What Causes Bitcoin To Decline?

Bitcoin Decline

From the dizzying heights of its peak at $19,065.71, Bitcoin has fallen - some say crashed - to less than half its value. What has caused this precipitous decline? Many point to the classic theory of a bubble, such as Tulip Mania. What goes up must come down. But such explanations do not exactly explain the precise mechanics of an asset decline. According to The Federal Reserve Bank of San Francisco, the answer lies in the introduction of futures derivatives in December of 2017. Bitcoin derivatives were launched by two American derivatives exchanges, the CME and CBOE, at the exact time of the start of the Bitcoin decline. The timing may not have been a coincidence.

Why would this cause Bitcoin to fall? Before these contracts existed it was difficult to short cryptocurrencies - i.e., bet that the price would fall. With futures contracts, it is just as easy to short as it is to go long. Derivatives are contracts that are based on an underlying asset such as Bitcoin.
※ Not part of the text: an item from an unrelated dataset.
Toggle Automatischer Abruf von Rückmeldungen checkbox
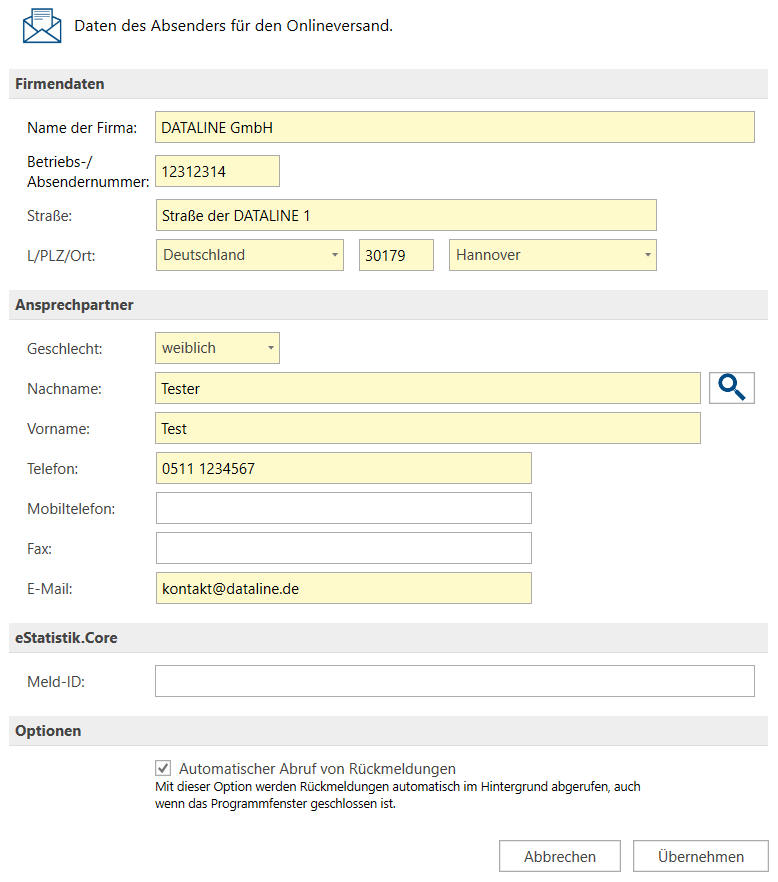(x=163, y=769)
There are derivatives for virtually every asset; e.g., stocks, gold, silver, soybean, pig, cattle, etc. They exist precisely for convenience that the underlying asset does not provide, such as going short.

It's an interesting theory. The article does not mention other factors that may have impacted negatively due to futures. These derivatives tend to be traded by professionals, (hedge fund traders, institutions, fund managers, etc.) whereas retail investors (non-professionals) tend to trade the straight underlying asset, Bitcoin itself. Did the "smart money" sell into the rally?

Derivatives are complicated, and the way they are used by professionals are even more so. Many fund traders use futures to hedge their porfolio. In other words even if funds have large short positions in the futures, that does not necessarily mean they want the price to go down. Often they are merely buying insurance in case of possible declines. The problem, however, arises when the underlying asset does fall, futures can aggravate that decline as computer programs automatically sell even more.

It can be argued that before the advent of futures derivatives for Bitcoin, there was an inherent bias to buy or go long the coin. It is akin to market dynamics of making it easy to buy houses but difficult to sell. Once an avenue is created to not just sell easily but even easily bet on the decline, the rational market took over and the long bias removed.